## WORK INSTRUCTION
Report how many lines below contain the word "Close". Write only that number.
*** Opening DATASET RECORDS ***
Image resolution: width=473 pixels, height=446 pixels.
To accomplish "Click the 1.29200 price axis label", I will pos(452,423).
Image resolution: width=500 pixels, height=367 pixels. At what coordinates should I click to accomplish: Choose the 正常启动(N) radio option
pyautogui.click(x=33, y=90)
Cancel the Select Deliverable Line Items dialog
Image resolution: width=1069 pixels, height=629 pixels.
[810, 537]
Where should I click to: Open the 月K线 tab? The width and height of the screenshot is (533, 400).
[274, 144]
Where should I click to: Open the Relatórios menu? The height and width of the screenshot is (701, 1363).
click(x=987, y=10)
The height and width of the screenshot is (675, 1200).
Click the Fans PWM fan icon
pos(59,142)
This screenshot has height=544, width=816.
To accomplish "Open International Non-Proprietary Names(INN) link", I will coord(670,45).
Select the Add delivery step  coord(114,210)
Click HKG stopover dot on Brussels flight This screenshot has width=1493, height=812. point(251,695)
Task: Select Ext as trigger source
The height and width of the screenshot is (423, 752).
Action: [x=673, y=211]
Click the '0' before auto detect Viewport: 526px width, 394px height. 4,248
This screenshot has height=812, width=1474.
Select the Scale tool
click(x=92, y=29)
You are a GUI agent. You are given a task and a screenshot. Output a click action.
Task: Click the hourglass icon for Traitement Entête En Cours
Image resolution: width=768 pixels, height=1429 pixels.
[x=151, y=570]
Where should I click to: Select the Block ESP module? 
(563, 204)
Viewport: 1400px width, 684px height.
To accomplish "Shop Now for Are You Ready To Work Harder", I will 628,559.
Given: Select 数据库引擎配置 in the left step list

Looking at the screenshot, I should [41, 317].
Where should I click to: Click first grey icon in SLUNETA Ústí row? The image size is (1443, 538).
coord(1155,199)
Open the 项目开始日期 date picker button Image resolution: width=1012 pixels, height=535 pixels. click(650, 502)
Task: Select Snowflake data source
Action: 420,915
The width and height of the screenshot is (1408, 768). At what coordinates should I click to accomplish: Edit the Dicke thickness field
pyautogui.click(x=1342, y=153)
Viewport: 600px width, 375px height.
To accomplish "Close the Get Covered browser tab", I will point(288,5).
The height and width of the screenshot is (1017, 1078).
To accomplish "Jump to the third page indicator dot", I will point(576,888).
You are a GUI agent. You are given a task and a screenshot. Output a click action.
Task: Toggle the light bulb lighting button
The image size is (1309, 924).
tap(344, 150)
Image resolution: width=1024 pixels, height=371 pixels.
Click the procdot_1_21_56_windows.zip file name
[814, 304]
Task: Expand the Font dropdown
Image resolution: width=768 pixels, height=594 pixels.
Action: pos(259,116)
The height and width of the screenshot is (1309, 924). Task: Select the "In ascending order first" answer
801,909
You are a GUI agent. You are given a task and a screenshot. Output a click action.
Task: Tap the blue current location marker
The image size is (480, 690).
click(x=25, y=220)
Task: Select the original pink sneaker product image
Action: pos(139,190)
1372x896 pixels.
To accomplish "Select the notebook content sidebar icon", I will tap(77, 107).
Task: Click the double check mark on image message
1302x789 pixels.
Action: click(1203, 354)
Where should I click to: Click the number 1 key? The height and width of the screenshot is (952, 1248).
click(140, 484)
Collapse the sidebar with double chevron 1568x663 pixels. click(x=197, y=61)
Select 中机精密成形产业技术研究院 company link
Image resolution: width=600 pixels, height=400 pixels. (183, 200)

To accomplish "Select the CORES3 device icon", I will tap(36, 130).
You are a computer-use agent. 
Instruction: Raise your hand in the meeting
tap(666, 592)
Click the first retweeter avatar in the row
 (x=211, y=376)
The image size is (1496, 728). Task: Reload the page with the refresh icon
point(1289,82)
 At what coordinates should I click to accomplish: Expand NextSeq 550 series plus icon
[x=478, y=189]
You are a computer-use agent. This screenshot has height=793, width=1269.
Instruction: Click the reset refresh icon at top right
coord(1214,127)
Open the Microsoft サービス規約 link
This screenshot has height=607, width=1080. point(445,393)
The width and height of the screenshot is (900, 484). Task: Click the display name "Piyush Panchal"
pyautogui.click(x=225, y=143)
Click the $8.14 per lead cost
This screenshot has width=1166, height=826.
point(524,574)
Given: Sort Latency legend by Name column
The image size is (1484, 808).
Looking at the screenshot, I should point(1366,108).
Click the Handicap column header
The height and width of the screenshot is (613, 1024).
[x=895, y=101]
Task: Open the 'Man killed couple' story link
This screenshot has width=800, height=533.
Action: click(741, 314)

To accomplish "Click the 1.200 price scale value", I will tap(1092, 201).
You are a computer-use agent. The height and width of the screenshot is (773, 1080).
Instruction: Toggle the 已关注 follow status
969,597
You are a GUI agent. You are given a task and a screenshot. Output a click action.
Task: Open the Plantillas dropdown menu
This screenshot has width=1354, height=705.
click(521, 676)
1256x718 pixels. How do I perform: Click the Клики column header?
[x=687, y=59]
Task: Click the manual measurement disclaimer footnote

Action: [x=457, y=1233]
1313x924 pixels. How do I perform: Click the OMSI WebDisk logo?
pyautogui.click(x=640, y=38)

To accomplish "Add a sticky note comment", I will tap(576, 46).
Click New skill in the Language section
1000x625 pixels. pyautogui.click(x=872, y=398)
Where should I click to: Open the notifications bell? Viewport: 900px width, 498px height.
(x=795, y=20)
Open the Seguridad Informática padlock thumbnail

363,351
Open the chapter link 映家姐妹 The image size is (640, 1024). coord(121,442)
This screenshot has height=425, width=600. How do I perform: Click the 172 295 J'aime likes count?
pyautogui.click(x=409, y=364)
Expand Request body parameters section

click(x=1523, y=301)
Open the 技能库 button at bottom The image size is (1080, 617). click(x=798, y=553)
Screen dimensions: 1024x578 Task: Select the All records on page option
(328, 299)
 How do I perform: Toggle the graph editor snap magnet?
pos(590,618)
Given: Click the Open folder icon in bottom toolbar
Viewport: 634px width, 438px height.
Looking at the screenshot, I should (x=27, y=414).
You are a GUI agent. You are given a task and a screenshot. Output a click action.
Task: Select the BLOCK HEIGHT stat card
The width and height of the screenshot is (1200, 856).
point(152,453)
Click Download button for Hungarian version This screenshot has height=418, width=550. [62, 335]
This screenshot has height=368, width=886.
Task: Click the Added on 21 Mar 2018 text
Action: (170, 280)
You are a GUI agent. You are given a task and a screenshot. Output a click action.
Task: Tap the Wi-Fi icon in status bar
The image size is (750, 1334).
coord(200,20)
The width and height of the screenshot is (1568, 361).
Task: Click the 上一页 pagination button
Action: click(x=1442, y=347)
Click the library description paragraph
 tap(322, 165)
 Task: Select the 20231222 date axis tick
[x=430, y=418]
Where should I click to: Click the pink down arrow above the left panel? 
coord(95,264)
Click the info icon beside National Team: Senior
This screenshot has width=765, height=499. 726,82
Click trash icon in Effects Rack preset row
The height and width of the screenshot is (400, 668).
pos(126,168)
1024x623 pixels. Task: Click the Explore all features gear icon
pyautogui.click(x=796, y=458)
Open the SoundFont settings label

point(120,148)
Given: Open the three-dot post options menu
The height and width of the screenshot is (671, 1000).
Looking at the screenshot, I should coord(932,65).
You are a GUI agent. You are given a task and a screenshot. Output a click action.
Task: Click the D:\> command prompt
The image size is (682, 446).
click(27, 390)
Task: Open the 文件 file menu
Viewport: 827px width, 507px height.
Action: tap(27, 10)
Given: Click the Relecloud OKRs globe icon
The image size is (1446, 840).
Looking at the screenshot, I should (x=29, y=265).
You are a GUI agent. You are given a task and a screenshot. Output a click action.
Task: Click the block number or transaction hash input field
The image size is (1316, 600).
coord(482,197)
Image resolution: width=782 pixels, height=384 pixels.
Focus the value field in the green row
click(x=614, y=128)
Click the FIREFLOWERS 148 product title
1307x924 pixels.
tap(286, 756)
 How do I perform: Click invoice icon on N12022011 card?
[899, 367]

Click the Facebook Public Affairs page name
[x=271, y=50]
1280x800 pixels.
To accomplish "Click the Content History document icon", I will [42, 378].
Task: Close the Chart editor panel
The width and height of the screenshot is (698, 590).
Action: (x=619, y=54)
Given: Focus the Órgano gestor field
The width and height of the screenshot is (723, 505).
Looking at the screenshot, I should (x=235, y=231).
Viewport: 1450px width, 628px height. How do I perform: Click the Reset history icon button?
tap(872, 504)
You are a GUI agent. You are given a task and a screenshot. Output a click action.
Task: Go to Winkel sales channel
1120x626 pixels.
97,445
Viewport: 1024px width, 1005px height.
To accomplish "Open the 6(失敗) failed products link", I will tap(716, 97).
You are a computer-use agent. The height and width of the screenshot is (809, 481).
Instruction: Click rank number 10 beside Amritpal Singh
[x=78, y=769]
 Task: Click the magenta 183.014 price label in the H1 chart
*** Closing DATASET RECORDS ***
## PROBLEM SOLUTION
2